In [1]:
%autosave 0

Autosave disabled


## Assignment 3 - Named Entity Recognition

In this assignment, we are going to build a Named Entity Recognition model. With this model, we will also tag new data.

More on Named Entity Recognition:

https://blog.paralleldots.com/data-science/named-entity-recognition-milestone-models-papers-and-technologies/

https://blog.paralleldots.com/product/applications-named-entity-recognition-api/

### Steps:

**1. Import the data**

**2. Build the model**

**3. Pick a dataset to run the model on**

**4. Build a function to load new data and print the tags**

Your web application will load small sections of text (such as tweets or headlines) and from that, you will tag the text based on the presence of named entities.

*What you will be graded on:*

1. Ability to build a model on word and tag data

2. Ability to use the model to predict on new data and display that prediction

*The model will be based on:*
1. Embeddings from words
2. Embeddings from tag inputs

### Step 1: Importing the data

Below is some code to get you started. As in the part of speech tagging example, you will have to write code to:

0. Split your data into a train/test set (Do a 80/20 or 90/10 split since we'll be later applying this model to an entirely separate set of data)
1. Find the set of all words
2. Find the set of all tags
3. **Create a function called ent_tagger** that will turn a sentence into this output for model building :
``` [('Thousands', 'O'), ('of', 'O'), ('demonstrators', 'O'), ('have',  'O'), ('marched',  'O'), ('through',  'O'), ('London', 'B-geo'), ('to',  'O'), ('protest',  'O'), ('the',  'O'), ('war',  'O'), ('in',  'O'), ('Iraq',  'B-geo'), ('and', 'O'), ('demand',  'O'), ('the',  'O'), ('withdrawal', 'O'), ('of', 'O'), ('British', 'B-gpe'), ('troops',  'O'), ('from', 'O'), ('that', 'O'), ('country', 'O'), ('.', 'O')]
```
4. Make a dictionary of words to index and entity tag to index

In [2]:
from sklearn.model_selection import train_test_split
from keras.preprocessing.sequence import pad_sequences

  from ._conv import register_converters as _register_converters
Using TensorFlow backend.


In [3]:
import pandas as pd
import numpy as np

data = pd.read_csv("../data/ner_dataset.csv", encoding="latin1")
data = data.fillna(method="ffill")
data.tail(10)

Unnamed: 0,Sentence #,Word,POS,Tag
1048565,Sentence: 47958,impact,NN,O
1048566,Sentence: 47958,.,.,O
1048567,Sentence: 47959,Indian,JJ,B-gpe
1048568,Sentence: 47959,forces,NNS,O
1048569,Sentence: 47959,said,VBD,O
1048570,Sentence: 47959,they,PRP,O
1048571,Sentence: 47959,responded,VBD,O
1048572,Sentence: 47959,to,TO,O
1048573,Sentence: 47959,the,DT,O
1048574,Sentence: 47959,attack,NN,O


In [4]:
# Reformat data so that each sentence is put into a vector per row of a pandas dataframe
cleanDat = data.groupby('Sentence #', sort=False).apply(lambda x: pd.DataFrame(data = {'token_sents': [x.Word.tolist()], 'token_tags': [x.Tag.tolist()]}))

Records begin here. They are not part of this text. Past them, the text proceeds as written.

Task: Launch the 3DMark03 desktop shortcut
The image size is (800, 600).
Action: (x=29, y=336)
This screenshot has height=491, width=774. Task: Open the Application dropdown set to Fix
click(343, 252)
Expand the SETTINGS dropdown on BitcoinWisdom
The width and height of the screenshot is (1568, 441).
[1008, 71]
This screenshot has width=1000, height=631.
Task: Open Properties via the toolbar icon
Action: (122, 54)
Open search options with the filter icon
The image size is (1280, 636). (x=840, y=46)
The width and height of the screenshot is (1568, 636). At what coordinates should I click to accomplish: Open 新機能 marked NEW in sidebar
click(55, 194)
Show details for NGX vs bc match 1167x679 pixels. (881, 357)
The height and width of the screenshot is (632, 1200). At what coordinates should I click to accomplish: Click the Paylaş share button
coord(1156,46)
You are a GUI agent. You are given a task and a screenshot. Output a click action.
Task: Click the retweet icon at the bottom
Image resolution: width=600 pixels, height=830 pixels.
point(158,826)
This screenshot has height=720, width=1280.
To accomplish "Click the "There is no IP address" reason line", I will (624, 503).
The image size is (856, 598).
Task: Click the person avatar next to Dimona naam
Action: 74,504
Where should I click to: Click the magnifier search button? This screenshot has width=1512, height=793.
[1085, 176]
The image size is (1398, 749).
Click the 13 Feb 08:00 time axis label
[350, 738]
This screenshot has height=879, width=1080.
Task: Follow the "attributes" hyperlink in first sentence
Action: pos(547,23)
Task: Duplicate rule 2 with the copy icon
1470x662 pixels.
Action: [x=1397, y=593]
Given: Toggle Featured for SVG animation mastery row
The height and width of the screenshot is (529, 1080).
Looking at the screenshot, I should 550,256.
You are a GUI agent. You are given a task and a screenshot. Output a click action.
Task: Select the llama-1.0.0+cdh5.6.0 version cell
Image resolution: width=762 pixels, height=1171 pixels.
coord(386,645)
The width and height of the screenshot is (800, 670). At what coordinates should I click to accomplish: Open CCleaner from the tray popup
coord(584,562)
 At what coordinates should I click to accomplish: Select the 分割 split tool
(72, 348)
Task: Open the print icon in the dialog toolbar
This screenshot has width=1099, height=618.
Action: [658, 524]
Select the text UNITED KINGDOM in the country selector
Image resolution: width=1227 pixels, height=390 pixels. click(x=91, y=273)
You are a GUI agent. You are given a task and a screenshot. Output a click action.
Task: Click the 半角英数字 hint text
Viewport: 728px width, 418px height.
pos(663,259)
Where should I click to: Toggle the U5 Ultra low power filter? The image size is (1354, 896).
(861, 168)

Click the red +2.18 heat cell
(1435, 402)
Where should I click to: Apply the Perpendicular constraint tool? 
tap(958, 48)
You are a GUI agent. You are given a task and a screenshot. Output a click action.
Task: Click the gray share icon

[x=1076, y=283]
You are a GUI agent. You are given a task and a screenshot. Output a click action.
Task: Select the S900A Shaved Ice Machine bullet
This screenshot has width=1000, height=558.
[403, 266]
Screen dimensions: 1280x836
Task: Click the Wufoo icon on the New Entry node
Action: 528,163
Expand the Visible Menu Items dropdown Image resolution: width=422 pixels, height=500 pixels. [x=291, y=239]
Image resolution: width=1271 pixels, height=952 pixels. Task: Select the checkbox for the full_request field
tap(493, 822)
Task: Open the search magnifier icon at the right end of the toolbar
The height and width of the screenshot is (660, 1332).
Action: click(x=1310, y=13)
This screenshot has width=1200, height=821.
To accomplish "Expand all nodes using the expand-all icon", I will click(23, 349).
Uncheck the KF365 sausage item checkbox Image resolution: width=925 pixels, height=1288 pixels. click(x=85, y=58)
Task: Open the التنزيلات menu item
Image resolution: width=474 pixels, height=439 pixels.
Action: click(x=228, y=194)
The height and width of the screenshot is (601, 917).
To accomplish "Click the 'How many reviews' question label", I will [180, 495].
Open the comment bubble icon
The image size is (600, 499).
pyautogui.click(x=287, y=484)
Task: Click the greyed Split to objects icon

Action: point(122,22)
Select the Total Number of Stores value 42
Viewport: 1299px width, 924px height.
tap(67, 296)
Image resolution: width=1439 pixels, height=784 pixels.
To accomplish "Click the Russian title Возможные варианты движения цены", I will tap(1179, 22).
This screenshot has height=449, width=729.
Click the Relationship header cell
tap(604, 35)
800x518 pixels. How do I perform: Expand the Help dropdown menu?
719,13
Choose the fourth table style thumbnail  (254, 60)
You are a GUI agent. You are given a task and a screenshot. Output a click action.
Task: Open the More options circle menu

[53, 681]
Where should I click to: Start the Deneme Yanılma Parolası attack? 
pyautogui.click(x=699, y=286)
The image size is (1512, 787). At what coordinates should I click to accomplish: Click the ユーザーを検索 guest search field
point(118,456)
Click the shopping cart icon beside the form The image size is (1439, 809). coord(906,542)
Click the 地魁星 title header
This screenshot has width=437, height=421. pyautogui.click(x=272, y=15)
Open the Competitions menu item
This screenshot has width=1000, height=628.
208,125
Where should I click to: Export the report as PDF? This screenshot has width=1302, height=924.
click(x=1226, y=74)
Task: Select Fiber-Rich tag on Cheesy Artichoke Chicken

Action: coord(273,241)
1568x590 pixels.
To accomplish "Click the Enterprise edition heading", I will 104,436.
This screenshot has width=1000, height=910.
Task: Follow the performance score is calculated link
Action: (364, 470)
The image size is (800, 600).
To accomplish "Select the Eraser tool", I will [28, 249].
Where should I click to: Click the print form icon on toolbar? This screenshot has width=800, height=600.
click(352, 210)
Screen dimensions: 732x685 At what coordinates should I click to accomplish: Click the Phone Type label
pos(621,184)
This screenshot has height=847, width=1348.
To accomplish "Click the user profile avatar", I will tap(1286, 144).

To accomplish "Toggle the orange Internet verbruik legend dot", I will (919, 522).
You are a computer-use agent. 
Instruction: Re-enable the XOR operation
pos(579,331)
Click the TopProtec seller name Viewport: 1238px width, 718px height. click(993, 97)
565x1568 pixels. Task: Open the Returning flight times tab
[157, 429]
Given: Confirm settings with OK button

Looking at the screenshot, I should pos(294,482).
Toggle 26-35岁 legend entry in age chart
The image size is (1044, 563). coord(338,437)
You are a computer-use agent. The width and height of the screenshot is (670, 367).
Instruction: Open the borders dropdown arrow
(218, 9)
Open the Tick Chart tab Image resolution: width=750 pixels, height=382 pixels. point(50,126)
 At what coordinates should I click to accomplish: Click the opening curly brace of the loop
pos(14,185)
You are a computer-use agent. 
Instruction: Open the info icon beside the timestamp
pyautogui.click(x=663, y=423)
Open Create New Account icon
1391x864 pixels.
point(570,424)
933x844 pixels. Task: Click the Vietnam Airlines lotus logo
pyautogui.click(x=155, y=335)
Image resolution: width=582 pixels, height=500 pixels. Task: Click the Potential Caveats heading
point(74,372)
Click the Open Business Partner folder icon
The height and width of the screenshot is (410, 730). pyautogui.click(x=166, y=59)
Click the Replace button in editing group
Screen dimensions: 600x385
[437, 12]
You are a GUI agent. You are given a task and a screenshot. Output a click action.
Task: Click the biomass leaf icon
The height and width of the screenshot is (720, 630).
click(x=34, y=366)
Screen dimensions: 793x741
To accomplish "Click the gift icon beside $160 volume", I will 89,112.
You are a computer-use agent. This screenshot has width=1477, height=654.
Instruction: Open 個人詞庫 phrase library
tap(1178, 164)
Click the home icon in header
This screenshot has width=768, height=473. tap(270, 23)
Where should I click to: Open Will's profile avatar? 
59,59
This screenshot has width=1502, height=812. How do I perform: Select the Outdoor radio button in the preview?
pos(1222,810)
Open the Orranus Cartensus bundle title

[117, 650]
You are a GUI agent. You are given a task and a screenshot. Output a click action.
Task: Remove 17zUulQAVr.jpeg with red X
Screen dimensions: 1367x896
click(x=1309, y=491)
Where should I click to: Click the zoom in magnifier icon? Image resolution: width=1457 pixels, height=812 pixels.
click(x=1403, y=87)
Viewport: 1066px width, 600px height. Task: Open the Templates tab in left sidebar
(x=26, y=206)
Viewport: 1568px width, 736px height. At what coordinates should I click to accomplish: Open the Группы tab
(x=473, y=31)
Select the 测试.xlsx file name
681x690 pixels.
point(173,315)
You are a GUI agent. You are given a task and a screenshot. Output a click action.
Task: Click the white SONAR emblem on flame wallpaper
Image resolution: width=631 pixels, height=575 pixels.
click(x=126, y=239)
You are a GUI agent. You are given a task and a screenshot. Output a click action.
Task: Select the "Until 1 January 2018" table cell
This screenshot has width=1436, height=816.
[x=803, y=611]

Split data into train/test

In [5]:
# Random State
seed = np.random.seed(10)

# Split data based on sentence number
train_sents, test_sents = train_test_split(cleanDat, test_size = .15, random_state = seed)

In [6]:
def make_lexicon(token_seqs, min_freq=1):
    # First, count how often each word appears in the text.
    token_counts = {}
    for seq in token_seqs:
        for token in seq:
            if token in token_counts:
                token_counts[token] += 1
            else:
                token_counts[token] = 1

    # Then, assign each word to a numerical index. Filter words that occur less than min_freq times.
    lexicon = [token for token, count in token_counts.items() if count >= min_freq]
    # Indices start at 1. 0 is reserved for padding, and 1 is reserved for unknown words.
    lexicon = {token:idx + 2 for idx,token in enumerate(lexicon)}
    lexicon[u'<UNK>'] = 1 # Unknown words are those that occur fewer than min_freq times
    lexicon_size = len(lexicon)

    print("LEXICON SAMPLE ({} total items):".format(len(lexicon)))
    print(dict(list(lexicon.items())[:20]))
    
    return (lexicon, list(token_counts.keys()))

In [7]:
words_lexicon, all_words = make_lexicon(train_sents.token_sents)
tags_lexicon, all_tags = make_lexicon(train_sents.token_tags)

LEXICON SAMPLE (32876 total items):
{'President': 2, 'Bush': 3, 'has': 4, 'outlined': 5, 'the': 6, 'agenda': 7, 'for': 8, 'his': 9, 'second': 10, 'term': 11, 'in': 12, 'office': 13, 'and': 14, 'asked': 15, 'support': 16, 'of': 17, 'all': 18, 'Americans': 19, 'weekly': 20, 'Saturday': 21}
LEXICON SAMPLE (18 total items):
{'B-per': 2, 'I-per': 3, 'O': 4, 'B-gpe': 5, 'B-tim': 6, 'I-tim': 7, 'B-org': 8, 'B-geo': 9, 'I-org': 10, 'B-art': 11, 'I-geo': 12, 'B-eve': 13, 'I-eve': 14, 'I-gpe': 15, 'I-art': 16, 'B-nat': 17, 'I-nat': 18, '<UNK>': 1}


In [8]:
def ent_tagger(sentence):
    return [(word, tag) for word, tag in zip(sentence.token_sent, sentence.token_tags)]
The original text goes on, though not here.